NEW YORK (AP) — Belmont racetrack workers have struck a tentative labor deal with the New York Racing Association to head off a possible strike on the eve of a Triple Crown bid, a union official said Wednesday.

Vincent McElroen, financial secretary for Local 3 of the International Brotherhood of Electrical Workers, said he didn't have specifics of the pact but that 80 maintenance workers and starters will be working Saturday.

I'll Have Another will try to become the 12th horse to win all three legs of the Triple Crown: The Kentucky Derby, Preakness and Belmont Stakes. It's been 34 years since Affirmed became the last to capture the crown.

"We have a tentative agreement," McElroen said. "The race will go on with normal starters and normal maintenance crew represented by Local 3."

A NYRA spokesman didn't immediately respond to a request for comment.

The workers at Belmont, Aqueduct and Saratoga tracks have been without a contract since February 2011. A mediator was called in to try to settle the dispute.

NYRA has weathered years of scandal and government investigations. Last month, its president was fired and the state took over its board.

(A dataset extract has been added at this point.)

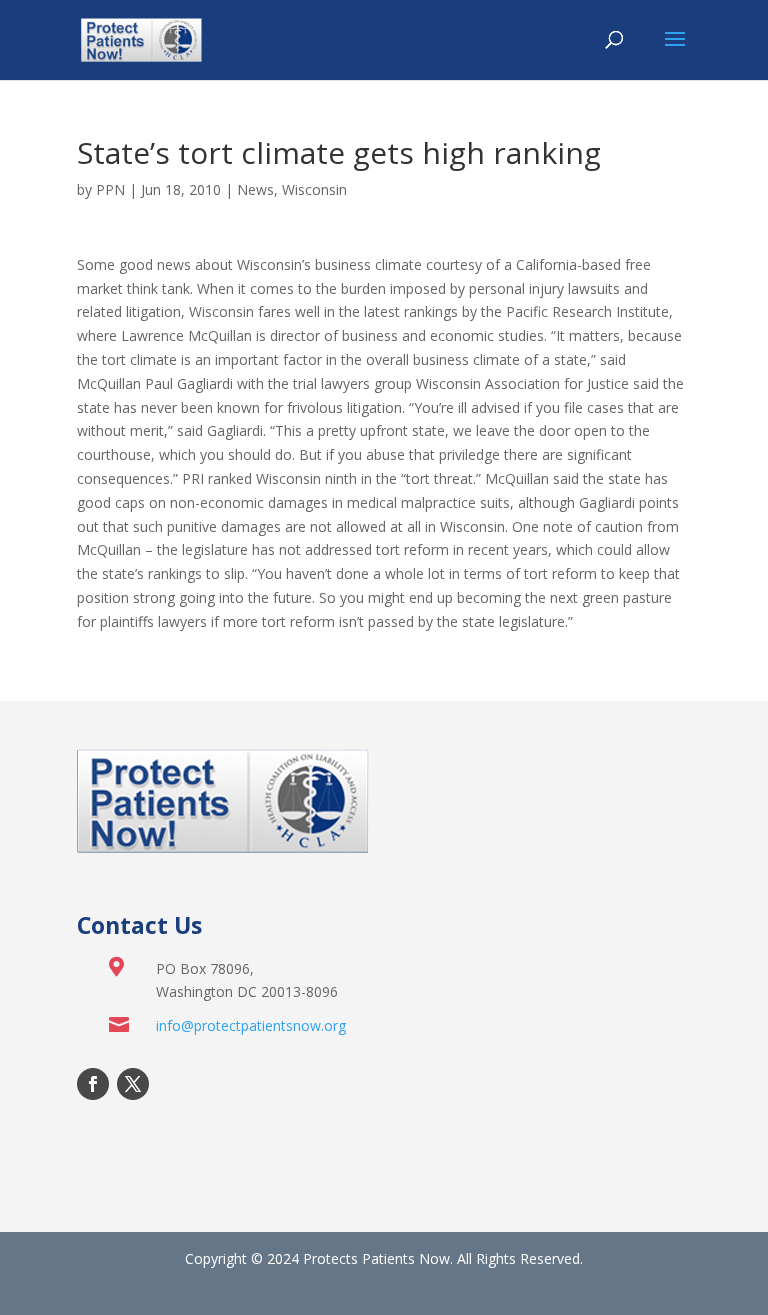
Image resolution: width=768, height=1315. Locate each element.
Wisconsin (314, 189)
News (255, 189)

The racing overseer had called the union's strike threat self-serving and "very troubling" because it could have disrupted a race expected to draw about 100,000 fans to the track, plus a worldwide television audience in the millions.

Of the 150 workers IBEW represents, about 80 work at Belmont, including pari-mutuel clerks not involved in the dispute, McElroen said. Those who are involved include the starting gate workers, who get the horses into their assigned positions at post time.

The major issues were overtime and the structure of the tracks' work week. NYRA runs races Wednesday through Sunday, but the contract covers a Monday-through-Friday week, which means union workers earn built-in overtime on weekends. NYRA was seeking to immediately take away overtime for working Saturdays and Sundays, a move the union said would cut some workers' pay by 30 percent.

Last month, Cuomo took power away from NYRA, creating a temporary board to run racing for the next three years. The move came 18 days after NYRA fired its top executive, Charles Hayward, and its chief counsel as the state investigates why $8.5 million in winnings wasn't paid to bettors.